Imagine the power dynamic at play those many years ago when Chinua Achebe snail mailed his only copy of his “Things Fall Apart” manuscript to the UK. Relying on the goodwill of an editor to reply to his mail. Fortunately, luck was on his side, but anything could have happened – the world could have lost one of the best literary pieces of work of all time. Those kinds of dynamics are still at play in the global literary scene, and Kwani? was trying to rethink and change these interactions, to balance the power and expand our imaginations beyond what is defined for us.
Take a book like Eva Kasaya’s “Tales of Kasaya”, a gut-wrenching story exploring the realities of being a househelp in Kenya, which was published by Kwani Trust. Eve Kasaya did not have the conventional writer’s pedigree before this book was published. She had a story. And there was a platform called Kwani?willing to give this story a chance.
I met Binya at his book-signing event at the Kenya Railway Station in 2012. I heard the news that he was launching his book, and I took a country bus from Kisumu to Nairobi, arriving just in time to get a copy of One Day I Will Write About This Place.

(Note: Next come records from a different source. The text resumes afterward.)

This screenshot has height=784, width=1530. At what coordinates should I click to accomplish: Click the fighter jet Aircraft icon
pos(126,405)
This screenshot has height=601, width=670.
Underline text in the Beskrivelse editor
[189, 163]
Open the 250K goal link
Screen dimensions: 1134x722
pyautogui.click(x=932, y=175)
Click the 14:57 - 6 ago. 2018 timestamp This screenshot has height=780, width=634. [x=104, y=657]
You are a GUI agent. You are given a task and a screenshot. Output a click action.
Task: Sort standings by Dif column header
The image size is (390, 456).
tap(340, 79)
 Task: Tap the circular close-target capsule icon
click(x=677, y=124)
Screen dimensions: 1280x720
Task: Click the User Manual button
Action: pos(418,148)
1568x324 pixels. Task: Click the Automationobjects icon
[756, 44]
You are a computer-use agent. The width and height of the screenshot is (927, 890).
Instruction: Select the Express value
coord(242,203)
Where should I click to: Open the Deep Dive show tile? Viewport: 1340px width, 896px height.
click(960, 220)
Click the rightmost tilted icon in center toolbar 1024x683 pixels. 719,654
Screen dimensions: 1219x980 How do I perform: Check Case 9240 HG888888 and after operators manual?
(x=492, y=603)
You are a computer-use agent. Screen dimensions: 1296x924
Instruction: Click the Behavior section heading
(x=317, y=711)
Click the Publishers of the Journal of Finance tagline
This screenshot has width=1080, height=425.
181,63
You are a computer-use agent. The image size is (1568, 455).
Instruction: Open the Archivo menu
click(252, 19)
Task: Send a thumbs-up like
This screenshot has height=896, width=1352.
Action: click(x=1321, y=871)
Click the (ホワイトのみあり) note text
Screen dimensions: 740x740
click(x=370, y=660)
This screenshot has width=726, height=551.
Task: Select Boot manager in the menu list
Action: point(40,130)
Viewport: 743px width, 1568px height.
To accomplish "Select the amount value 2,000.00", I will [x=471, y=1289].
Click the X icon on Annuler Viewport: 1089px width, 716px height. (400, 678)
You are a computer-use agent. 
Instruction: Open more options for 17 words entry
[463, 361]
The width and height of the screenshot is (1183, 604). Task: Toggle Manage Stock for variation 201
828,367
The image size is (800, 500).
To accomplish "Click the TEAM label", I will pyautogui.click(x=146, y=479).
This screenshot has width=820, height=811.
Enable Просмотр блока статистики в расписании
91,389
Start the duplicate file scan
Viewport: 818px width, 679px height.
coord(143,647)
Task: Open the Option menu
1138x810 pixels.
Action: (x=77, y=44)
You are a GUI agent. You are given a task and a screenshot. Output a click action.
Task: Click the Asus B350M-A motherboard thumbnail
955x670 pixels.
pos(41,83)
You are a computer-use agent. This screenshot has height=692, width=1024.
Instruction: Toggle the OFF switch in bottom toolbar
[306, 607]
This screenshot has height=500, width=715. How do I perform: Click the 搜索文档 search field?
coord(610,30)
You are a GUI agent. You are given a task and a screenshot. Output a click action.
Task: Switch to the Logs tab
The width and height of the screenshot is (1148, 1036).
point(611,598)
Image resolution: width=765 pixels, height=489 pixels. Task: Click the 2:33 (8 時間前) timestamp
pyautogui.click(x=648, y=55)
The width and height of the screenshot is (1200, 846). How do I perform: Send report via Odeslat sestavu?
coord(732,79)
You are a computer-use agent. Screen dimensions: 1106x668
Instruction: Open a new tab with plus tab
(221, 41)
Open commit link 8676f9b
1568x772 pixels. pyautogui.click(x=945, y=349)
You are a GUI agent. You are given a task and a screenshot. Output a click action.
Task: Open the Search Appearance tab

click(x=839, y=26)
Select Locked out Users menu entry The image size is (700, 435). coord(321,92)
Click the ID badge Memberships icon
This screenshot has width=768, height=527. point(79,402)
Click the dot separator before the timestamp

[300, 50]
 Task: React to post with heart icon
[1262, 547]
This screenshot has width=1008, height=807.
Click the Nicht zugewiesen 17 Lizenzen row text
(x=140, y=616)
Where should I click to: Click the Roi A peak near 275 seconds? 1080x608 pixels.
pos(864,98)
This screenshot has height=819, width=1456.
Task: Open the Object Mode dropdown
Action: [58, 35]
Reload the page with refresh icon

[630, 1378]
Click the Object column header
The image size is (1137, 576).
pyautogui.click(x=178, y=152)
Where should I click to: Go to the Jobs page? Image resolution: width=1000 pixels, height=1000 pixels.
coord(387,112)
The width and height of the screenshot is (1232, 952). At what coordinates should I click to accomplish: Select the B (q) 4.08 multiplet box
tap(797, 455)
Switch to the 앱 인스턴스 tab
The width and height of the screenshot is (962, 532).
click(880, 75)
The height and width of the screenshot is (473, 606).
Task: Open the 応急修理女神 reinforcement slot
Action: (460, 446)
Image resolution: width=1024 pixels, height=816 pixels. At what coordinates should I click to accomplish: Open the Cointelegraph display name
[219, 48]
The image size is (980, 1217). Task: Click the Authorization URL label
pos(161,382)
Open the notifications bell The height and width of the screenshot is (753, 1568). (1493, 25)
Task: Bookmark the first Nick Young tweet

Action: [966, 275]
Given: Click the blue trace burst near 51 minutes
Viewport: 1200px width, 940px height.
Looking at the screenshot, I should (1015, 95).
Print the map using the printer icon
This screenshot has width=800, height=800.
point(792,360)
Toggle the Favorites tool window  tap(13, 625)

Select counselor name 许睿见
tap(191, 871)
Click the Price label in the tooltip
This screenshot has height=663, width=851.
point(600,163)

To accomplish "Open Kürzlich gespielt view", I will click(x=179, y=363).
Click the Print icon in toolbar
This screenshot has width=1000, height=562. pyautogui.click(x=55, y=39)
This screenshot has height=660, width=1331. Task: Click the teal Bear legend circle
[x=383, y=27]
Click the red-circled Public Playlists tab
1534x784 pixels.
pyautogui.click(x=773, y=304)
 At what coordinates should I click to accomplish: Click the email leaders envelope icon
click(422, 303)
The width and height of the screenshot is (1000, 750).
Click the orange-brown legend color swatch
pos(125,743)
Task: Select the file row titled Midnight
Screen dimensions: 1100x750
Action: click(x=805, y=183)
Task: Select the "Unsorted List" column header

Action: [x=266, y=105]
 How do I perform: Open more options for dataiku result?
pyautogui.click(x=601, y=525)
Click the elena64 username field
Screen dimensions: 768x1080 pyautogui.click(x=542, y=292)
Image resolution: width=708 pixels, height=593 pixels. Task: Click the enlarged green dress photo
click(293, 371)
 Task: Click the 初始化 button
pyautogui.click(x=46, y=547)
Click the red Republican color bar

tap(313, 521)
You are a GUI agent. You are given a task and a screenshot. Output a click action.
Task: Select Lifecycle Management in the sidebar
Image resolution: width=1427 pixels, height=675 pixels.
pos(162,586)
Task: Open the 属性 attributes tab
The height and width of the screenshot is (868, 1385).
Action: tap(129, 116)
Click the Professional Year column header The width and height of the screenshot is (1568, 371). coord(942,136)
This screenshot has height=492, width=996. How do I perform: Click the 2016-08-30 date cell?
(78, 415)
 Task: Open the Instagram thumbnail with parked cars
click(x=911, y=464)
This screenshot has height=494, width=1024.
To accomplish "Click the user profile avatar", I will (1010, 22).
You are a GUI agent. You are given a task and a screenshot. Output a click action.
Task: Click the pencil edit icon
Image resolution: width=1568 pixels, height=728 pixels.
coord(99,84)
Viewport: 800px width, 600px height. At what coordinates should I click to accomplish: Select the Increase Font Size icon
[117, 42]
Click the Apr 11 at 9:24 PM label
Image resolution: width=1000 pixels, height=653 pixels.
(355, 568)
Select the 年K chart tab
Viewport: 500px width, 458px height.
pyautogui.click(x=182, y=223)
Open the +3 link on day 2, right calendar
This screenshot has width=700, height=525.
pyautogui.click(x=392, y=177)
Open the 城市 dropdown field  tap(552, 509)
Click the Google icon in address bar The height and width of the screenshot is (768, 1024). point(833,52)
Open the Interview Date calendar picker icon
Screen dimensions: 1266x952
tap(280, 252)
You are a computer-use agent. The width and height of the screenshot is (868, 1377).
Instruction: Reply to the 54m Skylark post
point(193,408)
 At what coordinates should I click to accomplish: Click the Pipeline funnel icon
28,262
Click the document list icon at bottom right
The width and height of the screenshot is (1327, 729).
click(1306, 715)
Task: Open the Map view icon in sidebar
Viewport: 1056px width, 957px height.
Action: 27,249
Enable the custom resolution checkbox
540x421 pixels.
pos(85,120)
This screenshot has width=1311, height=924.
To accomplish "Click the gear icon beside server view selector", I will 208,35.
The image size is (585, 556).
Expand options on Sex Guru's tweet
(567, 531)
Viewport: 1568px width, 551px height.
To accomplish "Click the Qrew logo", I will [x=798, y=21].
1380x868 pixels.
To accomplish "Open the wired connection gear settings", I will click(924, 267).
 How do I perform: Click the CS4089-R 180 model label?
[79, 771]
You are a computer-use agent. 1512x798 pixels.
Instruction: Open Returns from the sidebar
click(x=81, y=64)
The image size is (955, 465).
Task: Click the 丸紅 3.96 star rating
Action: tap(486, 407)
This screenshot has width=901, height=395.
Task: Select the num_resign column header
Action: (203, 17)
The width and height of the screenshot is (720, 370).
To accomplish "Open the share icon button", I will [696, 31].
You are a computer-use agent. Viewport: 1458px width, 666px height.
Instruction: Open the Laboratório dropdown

The book was priced at a friendly Ksh500. And this, finally, was my chance to meet the man in person. Someone I met at the venue noted that everyone who was in attendance looked like they existed within some form of creative chaos. This was his way of acknowledging the absence of colonial rigidity that defines boundaries in settings like these. It was the first hint that this evening wasn’t going to go how most of these things go – that of a superhero teaching us, earthlings, the secret to his genius. When Binyavanga got up on the makeshift stage holding a bottle of Tusker, I put my phone away. I was not going to type any notes. This was not going to be any kind of structured interaction.I quickly grabbed a second Tusker.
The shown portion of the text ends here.